Yerel konularla ilgili olarak Bakanlar Kurulu, İki Kutsal Caminin Hizmetkârı Kral Selman bin Abdulaziz'in himayesinde Riyad'da düzenlenen Dünya Lojistik Forumu'nun başarısını överek, sonuçlarının ekonomik büyümeyi desteklemek ve sürdürülebilir kalkınmayı sağlamak için ortak iş birliğinin arttırılmasına ve lojistik hizmetlerin ve tedarik zincirlerinin geliştirilmesine katkıda bulunmasının umulduğunu ifade etti.

(tweet)

Bakanlar Kurulu, Kral Selman bin Abdulaziz Kraliyet Koruma Alanı'nın, Dağ Keçisi Koruma Alanı'na ek olarak Uluslararası Doğa Koruma Birliği'nin Yeşil Listesi'ne dahil edilmesinin, Krallığın çevre koruma alanındaki sürekli çabalarıyla ve 2030 yılına kadar kara-deniz alanlarının korunmasını amaçlayan Yeşil Suudi Girişimi hedeflerine ulaşılmasına katkıda bulunan her şeyle uyumlu olduğu değerlendirmesinde bulundu.

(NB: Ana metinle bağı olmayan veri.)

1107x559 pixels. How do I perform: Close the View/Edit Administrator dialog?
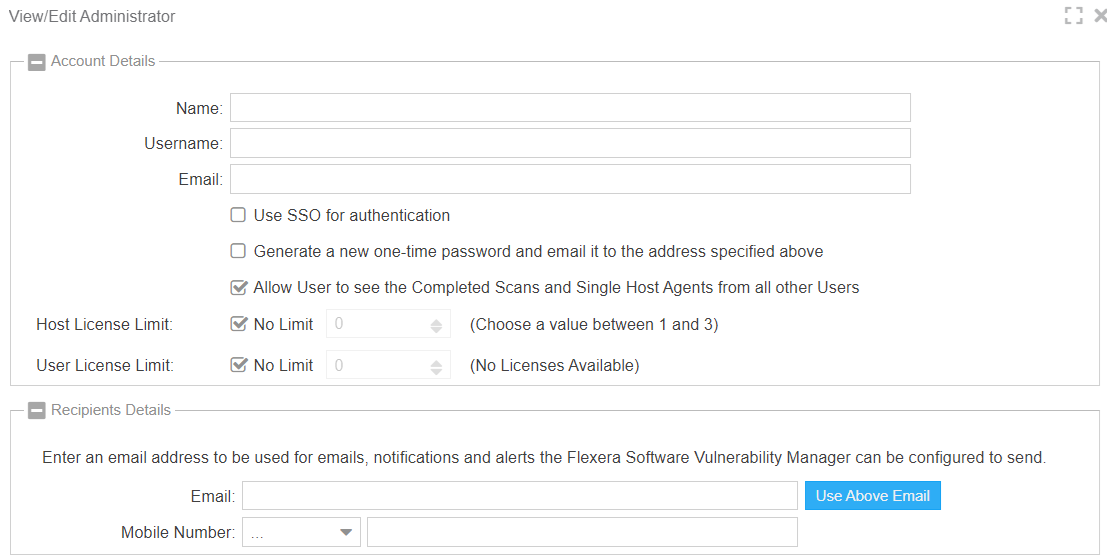(x=1100, y=16)

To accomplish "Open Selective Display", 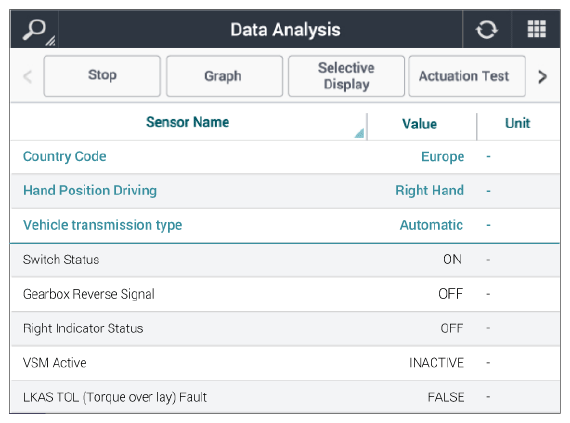I will [x=346, y=76].
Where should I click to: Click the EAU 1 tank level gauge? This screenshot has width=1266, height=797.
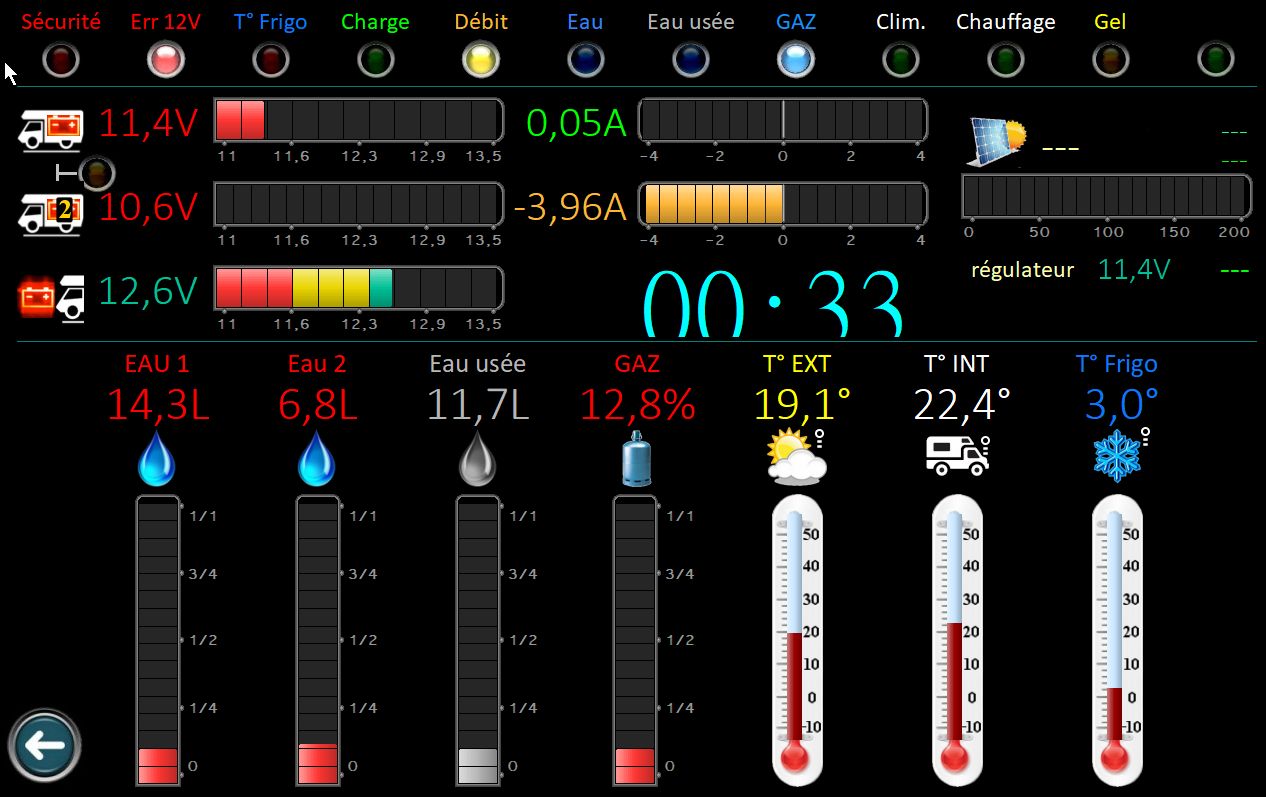click(x=158, y=640)
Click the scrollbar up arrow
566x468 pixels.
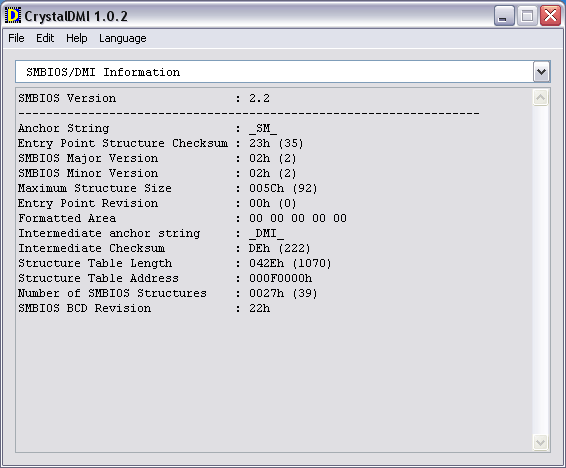[x=540, y=98]
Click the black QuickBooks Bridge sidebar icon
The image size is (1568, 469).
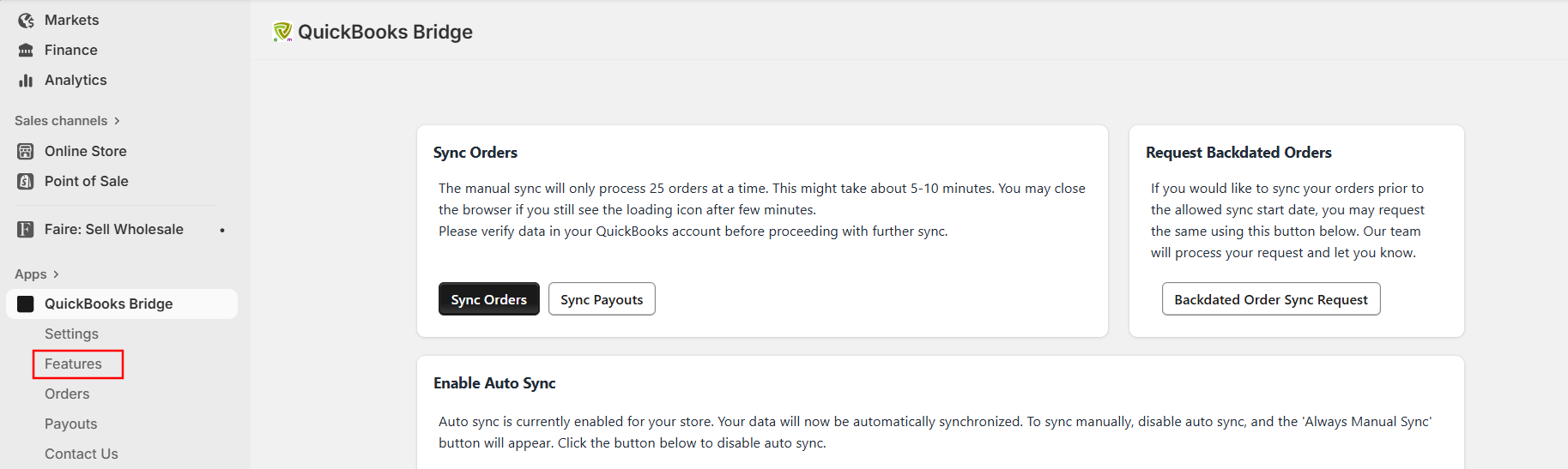26,304
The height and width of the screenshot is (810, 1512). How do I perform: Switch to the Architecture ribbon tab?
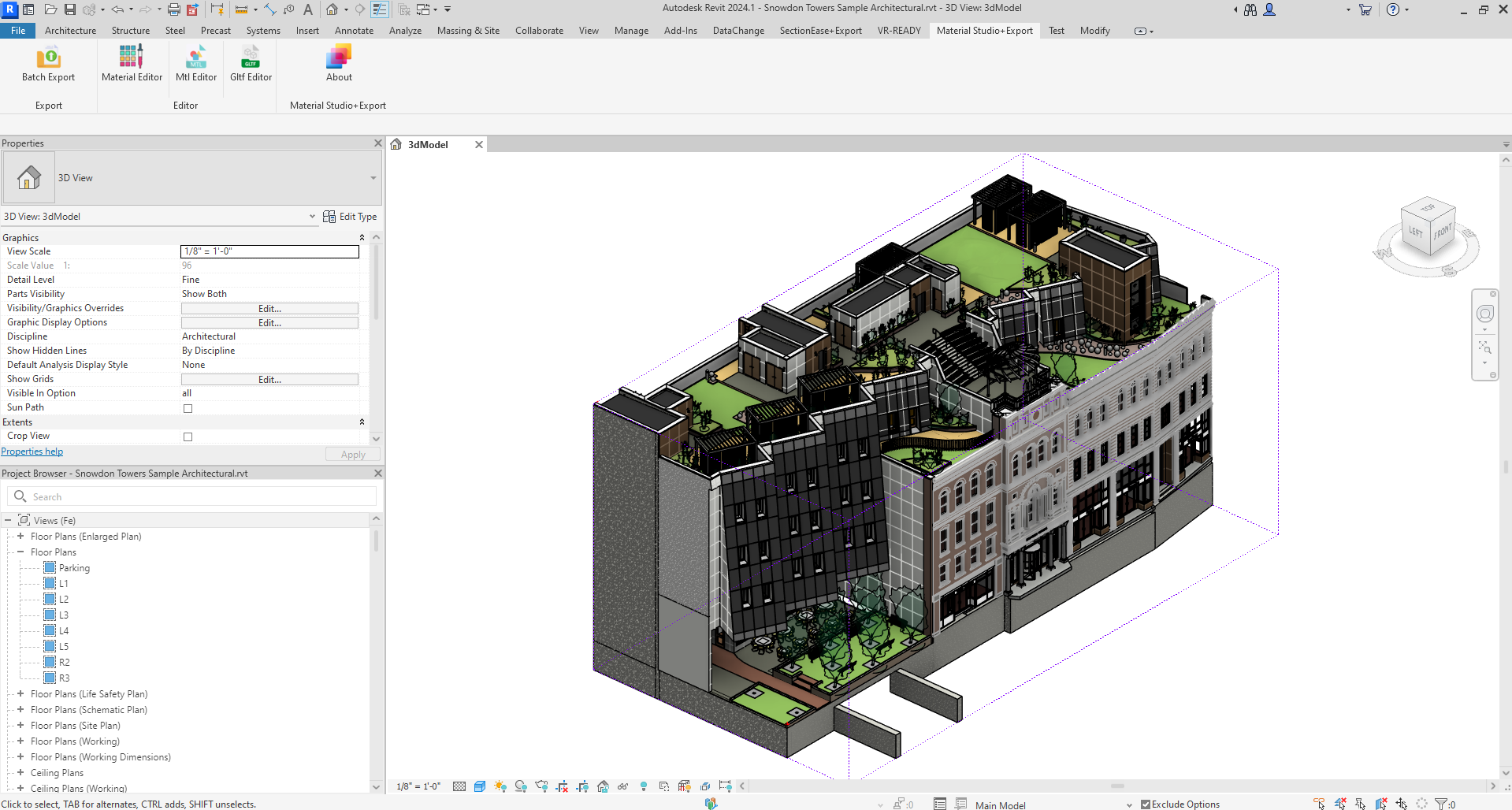pos(70,31)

Muhammed bin Selman başkanlığında gerçekleşen oturumda, devletin kamu kurumlarının geçtiğimiz dönemdeki performansı, 2030 Vizyonu hedeflerine ulaşılmasına katkıları ile ulusal stratejilerin gösterge ve girişimlerinde tanık olunan kayda değer ilerlemeye ilişkin bir dizi rapor gözden geçirildi.

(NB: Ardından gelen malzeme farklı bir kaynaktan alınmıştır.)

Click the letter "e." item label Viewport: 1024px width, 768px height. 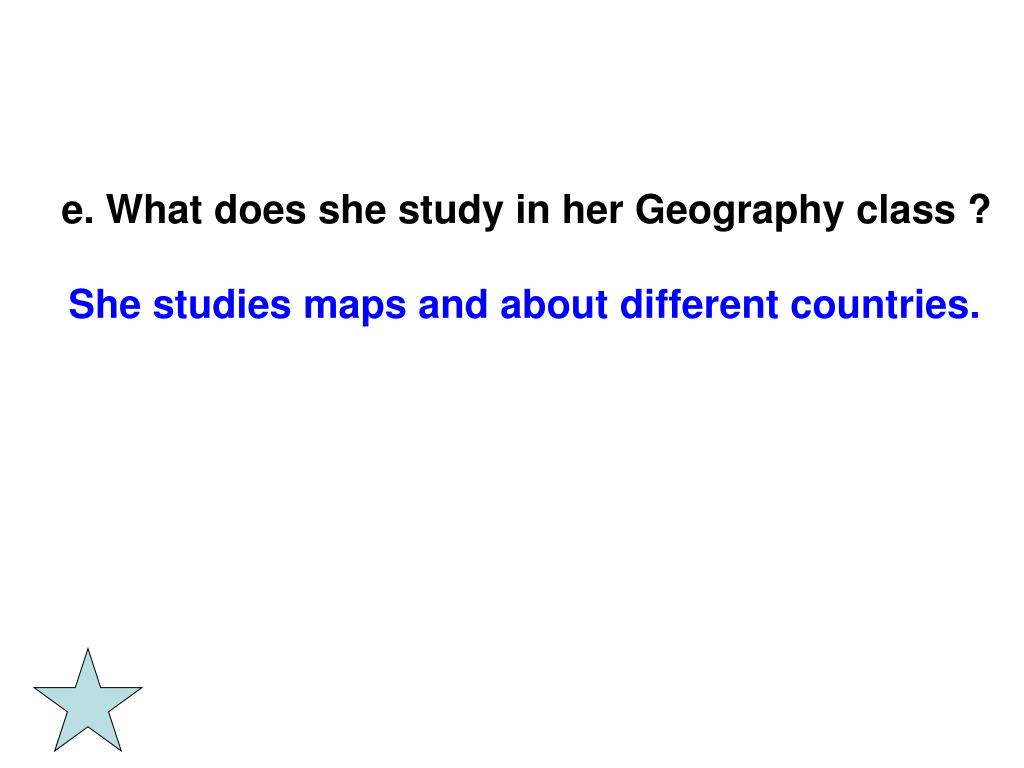77,214
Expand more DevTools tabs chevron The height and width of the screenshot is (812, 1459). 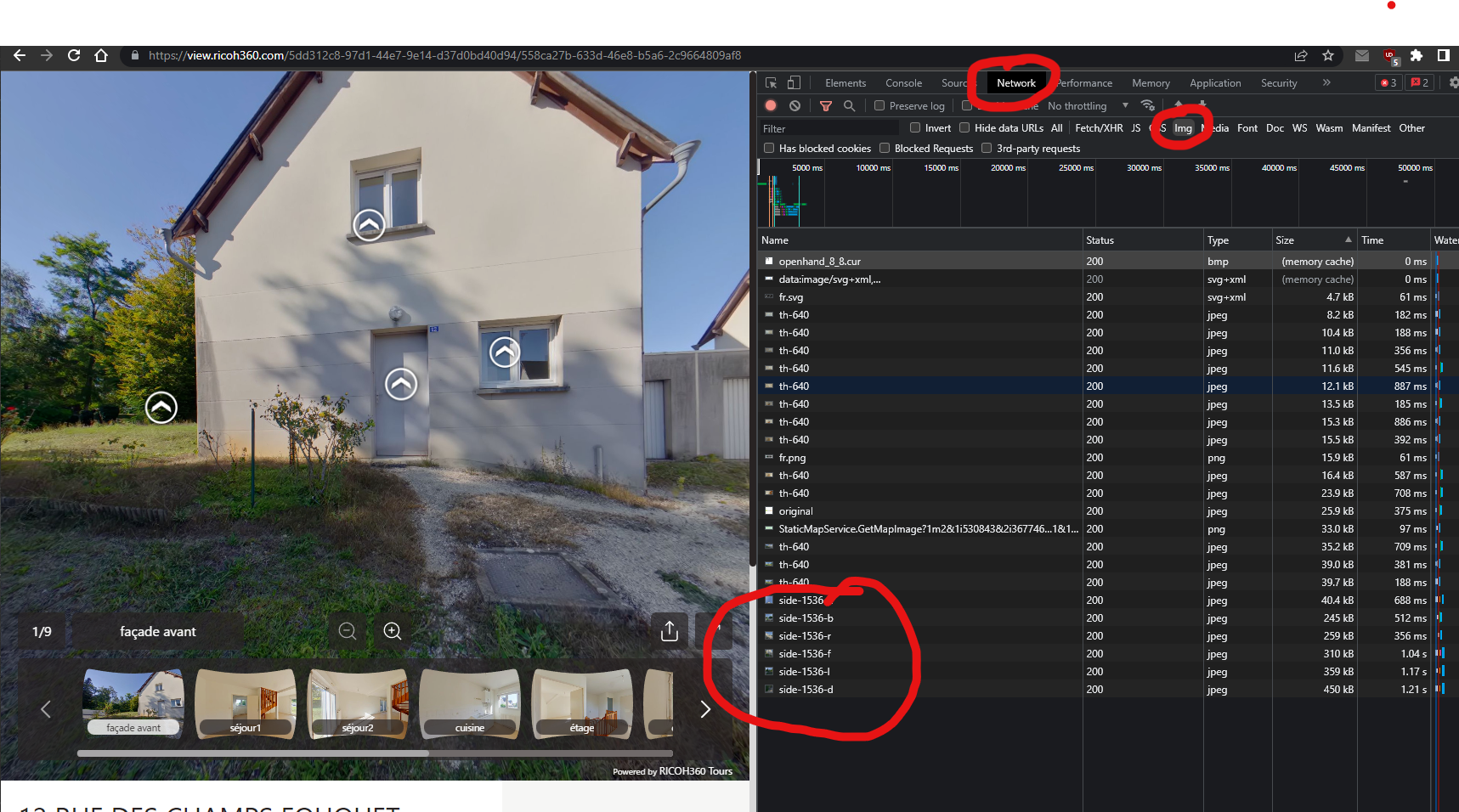click(x=1326, y=83)
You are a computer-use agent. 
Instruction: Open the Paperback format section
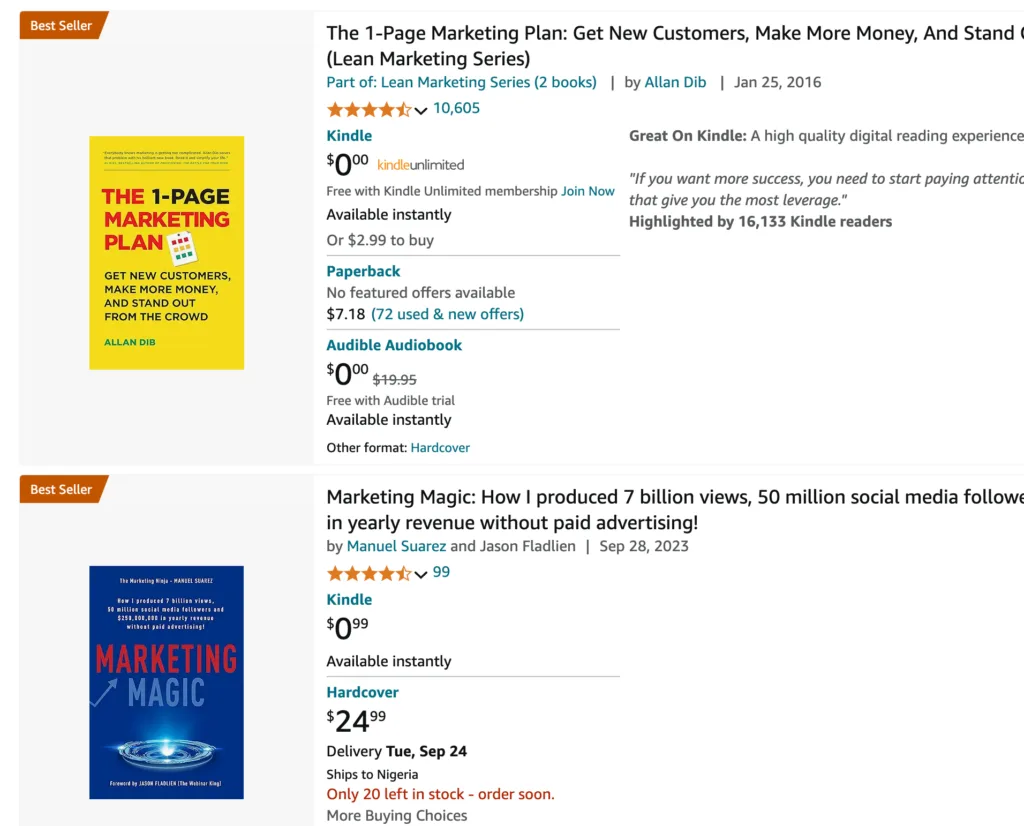tap(363, 270)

Bakanlar Kurulu, Şura Konseyi'nin çalışmalarına katıldığı konular da dahil olmak üzere gündemindeki konuları gözden geçirdi. Kurul; Siyasi ve Güvenlik İşleri Konseyi, Ekonomik İşler ve Kalkınma Konseyi, Bakanlar Kurulu Genel Komitesi ve Bakanlar Kurulu Uzmanlar Makamı tarafından varılan sonuçları inceledi. Oturum sırasında Bakanlar Kurulu, Enerji Bakanı tarafından imzalanmak üzere Suudi-Kazak Koordinasyon Konseyi'nin kurulmasına ilişkin anlaşmanın onaylanmasına karar verdi. Ayrıca Kurul, Suudi Arabistan Sanayi ve Maden Kaynakları Bakanlığı ile Pakistan Sanayi ve Üretim Bakanlığı arasında sanayi alanında mutabakat zaptı taslağına ilişkin olarak Pakistan tarafıyla müzakerelerde bulunmak üzere Sanayi ve Maden Kaynakları Bakanı veya temsilcisine yetki verilmesine karar verdi.

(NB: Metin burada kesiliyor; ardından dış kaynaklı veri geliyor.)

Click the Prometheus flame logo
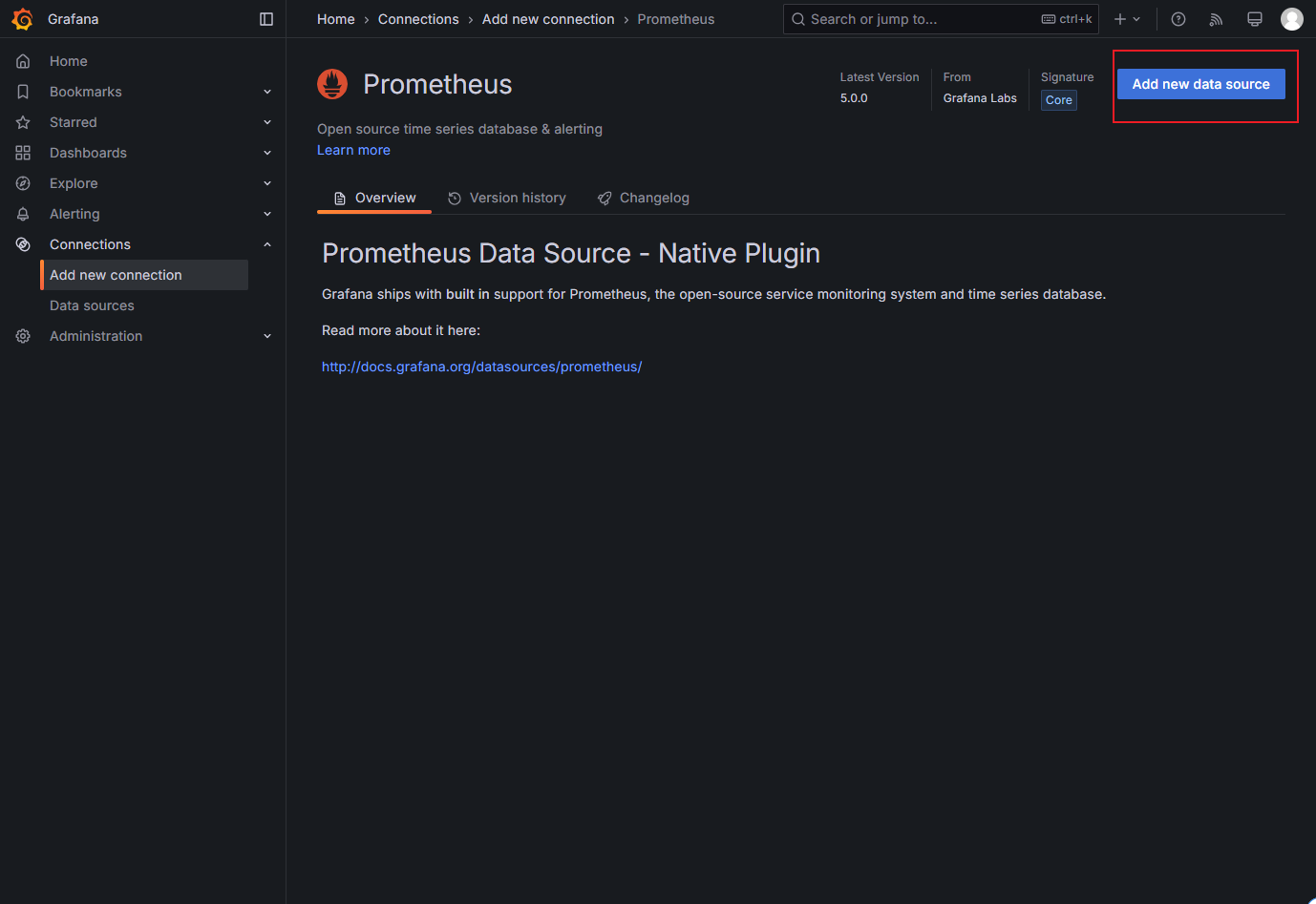Screen dimensions: 1316x904 click(x=332, y=84)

Bakanlar Kurulu ayrıca, Suudi Arabistan hükümeti ile Venezuela arasında doğrudan yatırımların teşviki alanında iş birliğine yönelik taslak mutabakat zaptını Venezuela tarafıyla görüşmek ve imzalamak üzere Yatırım Bakanı’na veya yardımcısına yetki verilmesine karar verdi.

Oturum sırasında Bakanlar Kurulu, İletişim ve Bilgi Teknolojileri Bakanı’na veya yardımcısına, Suudi Arabistan Dijital Devlet Kurumu ile Yeni Zelanda Devlet Dijitalleştirme Bakanlığı arasında dijital devlet alanlarında iş birliğine yönelik bir mutabakat zaptı taslağını Yeni Zelanda tarafıyla görüşmek ve imzalamak üzere yetki verdi.

fvd

Suudi Arabistan İnsan Hakları Komisyonu Başkanı veya yardımcısına, Suudi Arabistan İnsan Hakları Komisyonu ile Birleşmiş Milletler Mülteciler Yüksek Komiserliği (UNHCR) arasında teknik alanda iş birliğini öngören taslak mutabakat zaptını UNHCR ile görüşmek ve imzalamak üzere yetki verildi.

Bakanlar Kurulu, Cazan'da bir teknik kolej kurulmasını da onayladı.

Bakanlar Kurulu ayrıca, Adalet Bakanlığı, Karayolları Genel Müdürlüğü, Kızıldeniz'deki Mercan Resifleri ve Kaplumbağaları Koruma Genel Müdürlüğü, Bilimsel Araştırma ve İfta Genel Müdürlüğü, Kalkınma Organları Destek Merkezi ve Kamu Yönetimi Enstitüsü'nün yıllık raporları da dahil olmak üzere gündemindeki bir dizi genel konuyu gözden geçirdi. Sonrasında Kurul, bu konulara ilişkin gerekli tedbirleri ele aldı.